* _GOALS_:
1) In the cross-selling model passage, what ensemble method was applied?
2) Quote the cross-selling model passage from "The Gains chart of" up to and including "the scoring file.".
3) Continue the cross-selling model passage from its final sentence onward.

* _SOURCE DOCUMENT_:
Under the assumption stated above, the algorithm can use the CPTs to estimate the probability of response for each customer/instance by multiplying the CPT entries.
Although the CHAID model presented superior performance and seemed a perfect candidate for scoring customers, the final decision was to apply for deployment a model voting procedure based on all models except C&RT. After all, using the advices of more than one “experts” minimizes the risk of misguidance. The ensemble method applied was confidence-weighted voting. Furthermore, although the Gains chart provided valuable information, marketers also studied profitability and ROI charts (to be presented below) to optimize the campaign size according to the estimated financial gains. These charts were created by evaluating the ensemble model with an Evaluation node.
The ensemble model presented an increased AUC (Area under the ROC curve) measure of 0.753. Figure 7.31 presents its ROI chart. The estimated cumulative %ROI for each percentile is calculated as
The ROI chart indicates the (probabilistic) return on investment per instance (per offer).
Since the marketers of the retailer wanted profits (revenue-cost) at least equal to their investments, they decided to target the top 20% percentile which presented an estimated ROI of about 100%. Thus, they expect an average profit of 50$ for each 50$ they spend.
The Gains chart of the ensemble model is presented in Figure 7.32.
The top 20% percentile presented a Gains value of 43.2%. Thus, by targeting these tiles, marketers expected to capture about 40% of the total responders and double their investment by achieving an ROI of about 100%.
The final step of the procedure was the deployment phase. The trained model was applied to “unseen” cases, and the campaign list was constructed based on cross-selling propensities. The IBM Modeler stream for deployment is shown in Figure 7.33. The modeling file was also used as the scoring file.
The scoring population contained all active customers with no purchases at the House department who had not taken part in the test campaign. Through a Select node, customers with purchases at the House department had been filtered out. Then, only customers present in the scoring file but not present in the campaign responses file were retained.

* _LISTED ENTRIES_:
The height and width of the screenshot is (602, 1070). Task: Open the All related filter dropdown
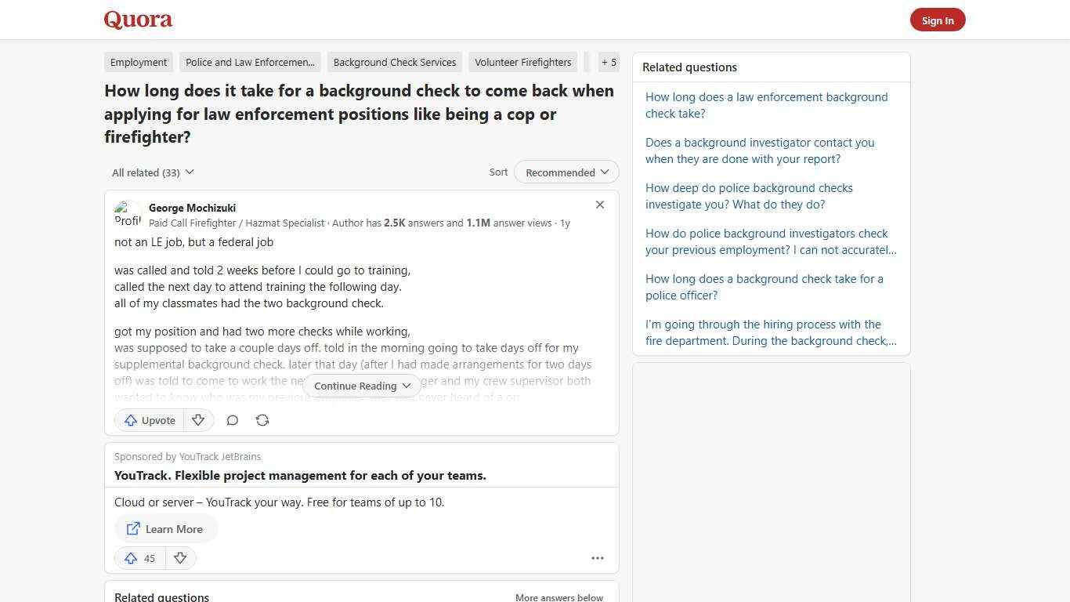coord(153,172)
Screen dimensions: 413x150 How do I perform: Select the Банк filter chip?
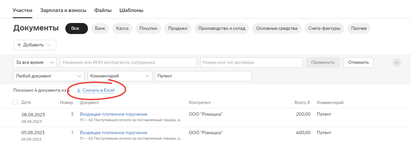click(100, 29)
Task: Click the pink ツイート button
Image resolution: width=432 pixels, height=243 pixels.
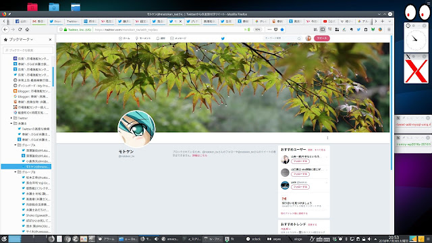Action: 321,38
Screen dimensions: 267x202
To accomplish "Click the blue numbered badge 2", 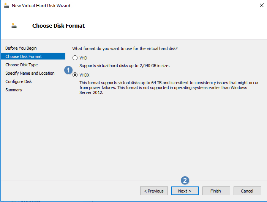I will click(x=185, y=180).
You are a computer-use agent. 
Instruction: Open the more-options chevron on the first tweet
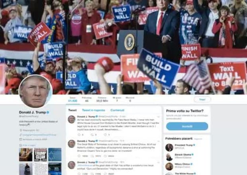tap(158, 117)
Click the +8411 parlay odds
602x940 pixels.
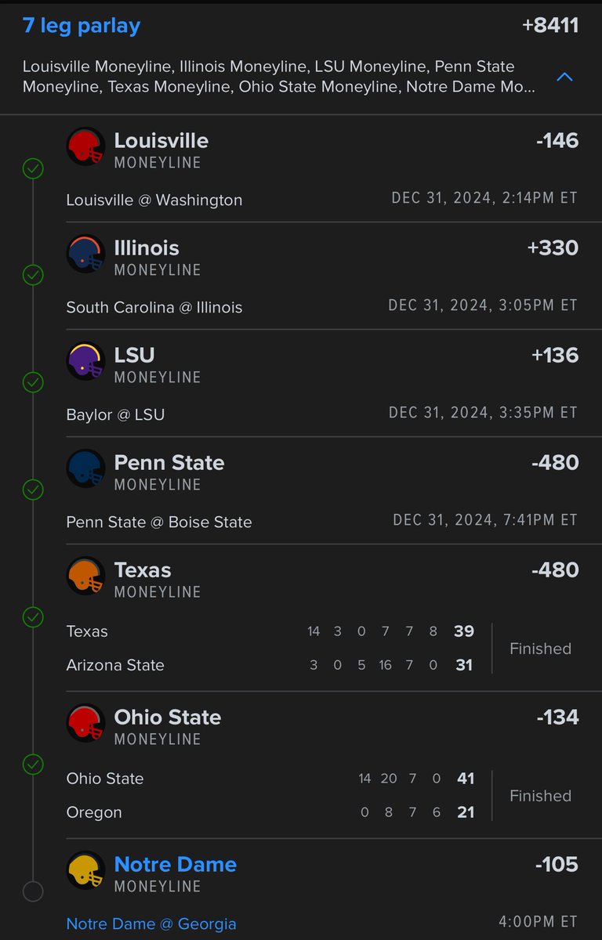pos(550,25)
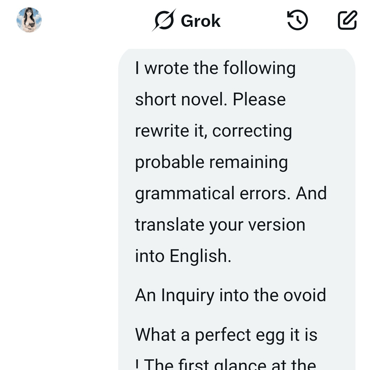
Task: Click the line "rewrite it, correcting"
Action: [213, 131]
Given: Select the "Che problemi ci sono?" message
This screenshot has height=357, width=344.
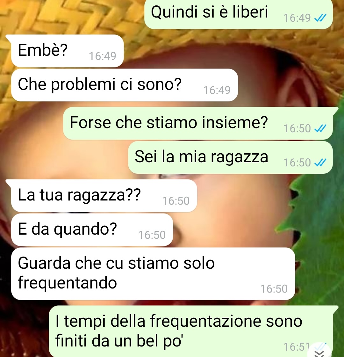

* _RESPONSES IN ORDER_:
1) Confidence-weighted voting.

2)
The Gains chart of the ensemble model is presented in Figure 7.32.
The top 20% percentile presented a Gains value of 43.2%. Thus, by targeting these tiles, marketers expected to capture about 40% of the total responders and double their investment by achieving an ROI of about 100%.
The final step of the procedure was the deployment phase. The trained model was applied to “unseen” cases, and the campaign list was constructed based on cross-selling propensities. The IBM Modeler stream for deployment is shown in Figure 7.33. The modeling file was also used as the scoring file.

3)
Two new, estimated fields were derived for scored customers:
The prediction confidence can be easily transformed into cross-selling propensity, that is, likelihood of accepting the offer, by subtracting the confidence from 1 in the case of customers predicted as “F” (nonresponders). The campaign list included the top 20% of the customers with the highest propensities, corresponding to a propensity cutoff value of about 0.30. Through binning, customers were grouped into quintiles (bins of 20%), and the members of bin 5 were selected for the campaign. The model estimated fields, namely, prediction, confidence, propensity, as well as the propensity tile for a sample of scored customers, are presented in Figure 7.34.
In the next paragraphs, the development of the value segments, the RFM segments, and the cross-sell model is presented with the employment of RapidMiner.
The RapidMiner process for both value segmentation and RFM analysis is shown in Figure 7.35. The upper part of the process implements the value segmentation and starts with a Repository Retrieve operator which loads the modeling dataset presented in Table 7.7.
The value segmentation is a simple discretization task, and it was performed by a Discretize by Frequency operator which was applied to the MONETARY attribute. Initially, cardholders were binned into 20 tiles (vingitiles) of 5% each as shown in Figure 7.36. The top 5% of customers with the highest purchases were assigned to the “range20” bin, while on the other end of the monetary pyramid, the bottom 5% of customers with the lowest purchases were assigned to “range1” bin.
The discretization converted the numeric MONETARY field into a nominal one. In order to retain the amount information as well, the original MONETARY field was replicated as MONETARY_NUM with a Generate Copy operator.
The value segmentation was refined with a Map operator which further grouped the 20 bins into the final four value segments:
The importance of the derived segments was disproportionate to their sizes as shown in the pie chart in Figure 7.37 which depicts the share of each segment in the total purchase amount.
The lower part of the process builds the RFM segmentation scheme by using the same modeling dataset. The procedure is similar to the one applied for value segmentation and involved the discretization of the relevant numeric fields (RECENCY, FREQUENCY, MONETARY attributes) into five pools of 20% each (quintiles) through a Discretize by frequency operator (actually, due to lower dispersion and many value ties, the FREQUENCY attribute had to be binned into four bins of 25% each). Do you remember that the recency bins had to be inversed so that bin 5 would correspond to better (more frequent) customers? This task was carried out by a Map operator which aligned the RECENCY scale with the scale of the other two components.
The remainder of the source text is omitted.